Given problem:
Copy the records below word for word, leaving out the pictures.

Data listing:

┄┄┄┄┄┄┄┄┄┄

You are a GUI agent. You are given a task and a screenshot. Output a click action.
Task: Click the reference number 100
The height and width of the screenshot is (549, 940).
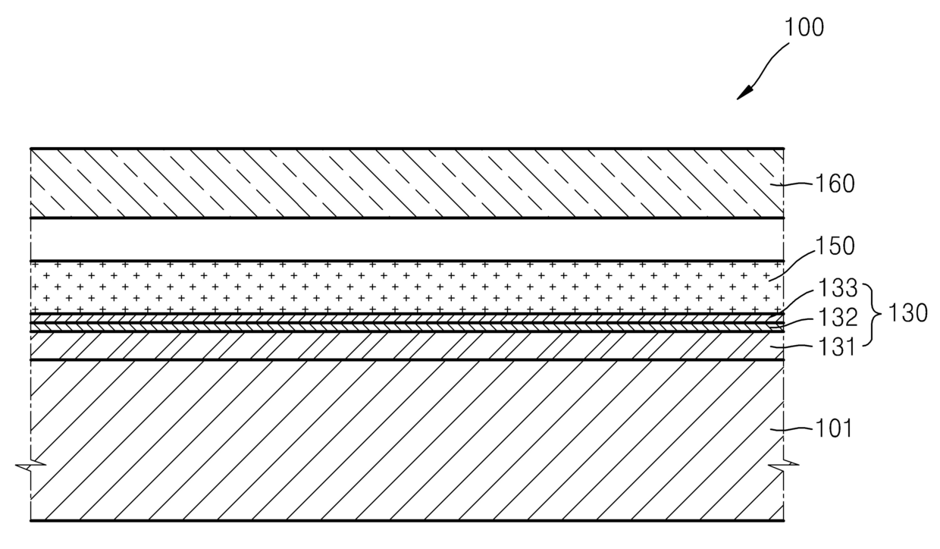tap(804, 28)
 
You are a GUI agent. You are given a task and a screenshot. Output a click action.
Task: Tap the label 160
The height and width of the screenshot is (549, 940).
tap(835, 184)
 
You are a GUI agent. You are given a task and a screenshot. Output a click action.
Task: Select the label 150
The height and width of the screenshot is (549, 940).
tap(835, 246)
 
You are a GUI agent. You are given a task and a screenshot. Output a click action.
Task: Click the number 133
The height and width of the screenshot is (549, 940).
tap(837, 288)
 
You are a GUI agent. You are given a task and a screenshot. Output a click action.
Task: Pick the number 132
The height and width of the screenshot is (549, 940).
tap(837, 317)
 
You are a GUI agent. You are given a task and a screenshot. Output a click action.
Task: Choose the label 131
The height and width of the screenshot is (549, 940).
tap(836, 347)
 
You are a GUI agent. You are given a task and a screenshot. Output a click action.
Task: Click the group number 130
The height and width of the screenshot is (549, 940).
tap(907, 313)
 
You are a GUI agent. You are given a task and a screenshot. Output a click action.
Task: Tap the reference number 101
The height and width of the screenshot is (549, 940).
tap(833, 428)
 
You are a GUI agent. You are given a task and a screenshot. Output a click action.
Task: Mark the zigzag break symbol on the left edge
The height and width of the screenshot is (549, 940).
tap(30, 465)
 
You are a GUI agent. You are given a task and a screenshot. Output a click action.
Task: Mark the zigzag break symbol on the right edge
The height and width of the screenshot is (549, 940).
tap(784, 465)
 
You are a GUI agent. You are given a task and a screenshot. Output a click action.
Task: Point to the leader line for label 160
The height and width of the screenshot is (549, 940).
tap(792, 184)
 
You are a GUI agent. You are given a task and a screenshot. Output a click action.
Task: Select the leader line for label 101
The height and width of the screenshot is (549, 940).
tap(792, 429)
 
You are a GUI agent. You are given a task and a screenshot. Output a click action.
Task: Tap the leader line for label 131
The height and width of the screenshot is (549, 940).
tap(793, 347)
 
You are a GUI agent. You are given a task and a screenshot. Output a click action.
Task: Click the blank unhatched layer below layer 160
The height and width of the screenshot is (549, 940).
tap(407, 240)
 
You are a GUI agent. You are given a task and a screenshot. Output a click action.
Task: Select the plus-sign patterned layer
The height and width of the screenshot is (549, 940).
tap(407, 287)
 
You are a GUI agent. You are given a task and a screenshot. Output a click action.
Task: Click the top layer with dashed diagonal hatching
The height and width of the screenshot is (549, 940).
tap(407, 183)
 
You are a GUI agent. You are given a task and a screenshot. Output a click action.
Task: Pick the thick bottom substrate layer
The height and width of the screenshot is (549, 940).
tap(407, 441)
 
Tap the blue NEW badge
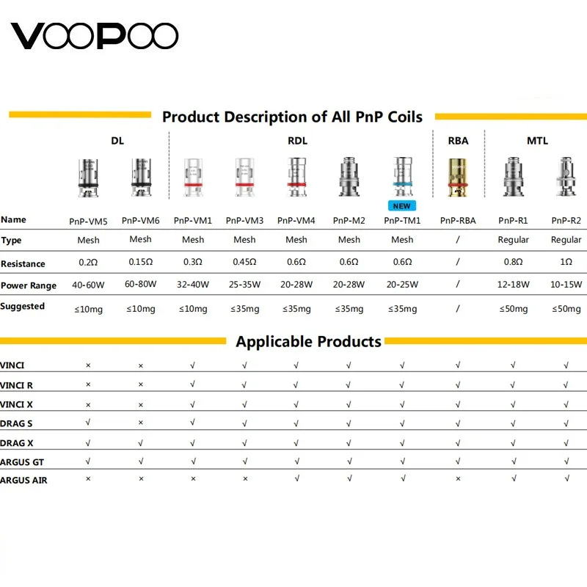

┄┄┄┄┄┄┄┄┄┄

Full response:
You are a GUI agent. You are given a task and a screenshot. Output a click action.
Task: Click the reference number 100
The height and width of the screenshot is (549, 940).
tap(804, 28)
 
You are a GUI agent. You are given a task and a screenshot. Output a click action.
Task: Tap the label 160
The height and width of the screenshot is (549, 940).
tap(835, 184)
 
You are a GUI agent. You are given a task and a screenshot. Output a click action.
Task: Select the label 150
The height and width of the screenshot is (549, 940).
tap(835, 246)
 
You are a GUI agent. You are given a task and a screenshot. Output a click action.
Task: Click the number 133
The height and width of the screenshot is (549, 940).
tap(837, 288)
 
You are a GUI agent. You are given a task and a screenshot. Output a click action.
Task: Pick the number 132
The height and width of the screenshot is (549, 940).
tap(837, 317)
 
You are a GUI agent. You are given a task and a screenshot. Output a click action.
Task: Choose the label 131
The height and width of the screenshot is (549, 940).
tap(836, 347)
 
You are a GUI agent. You are given a task and a screenshot. Output a click action.
Task: Click the group number 130
The height and width of the screenshot is (549, 940).
tap(907, 313)
 
You are a GUI agent. You are given a task and a screenshot. Output a click action.
Task: Tap the reference number 101
The height and width of the screenshot is (549, 940).
tap(833, 428)
 
You are a GUI agent. You are given a task and a screenshot. Output a click action.
Task: Mark the zigzag break symbol on the left edge
The height and width of the screenshot is (549, 940).
tap(30, 465)
 
You are a GUI agent. You are given a task and a screenshot. Output a click action.
Task: Mark the zigzag break symbol on the right edge
The height and width of the screenshot is (549, 940).
tap(784, 465)
 
You are a GUI agent. You are given a task and a screenshot. Output a click action.
Task: Point to the leader line for label 160
The height and width of the screenshot is (549, 940).
tap(792, 184)
 
You are a GUI agent. You are given a task and a screenshot. Output a click action.
Task: Select the leader line for label 101
The height and width of the screenshot is (549, 940).
tap(792, 429)
 
You are a GUI agent. You are given a task and a screenshot. Output a click action.
Task: Tap the leader line for label 131
The height and width of the screenshot is (549, 940).
tap(793, 347)
 
You are a GUI agent. You are given a task and a screenshot. Output a click action.
Task: Click the blank unhatched layer below layer 160
The height and width of the screenshot is (549, 940).
tap(407, 240)
 
You are a GUI agent. You are given a task and a screenshot. Output a click action.
Task: Select the plus-sign patterned layer
The height and width of the screenshot is (549, 940).
tap(407, 287)
 
You are a GUI agent. You are given a task and a screenshot. Output a click action.
Task: Click the top layer with dashed diagonal hatching
The height and width of the screenshot is (549, 940).
tap(407, 183)
 
You are a GUI agent. You are given a task and a screenshot. Output a click action.
Task: Pick the thick bottom substrate layer
The height and width of the screenshot is (549, 940).
tap(407, 441)
 
Tap the blue NEW badge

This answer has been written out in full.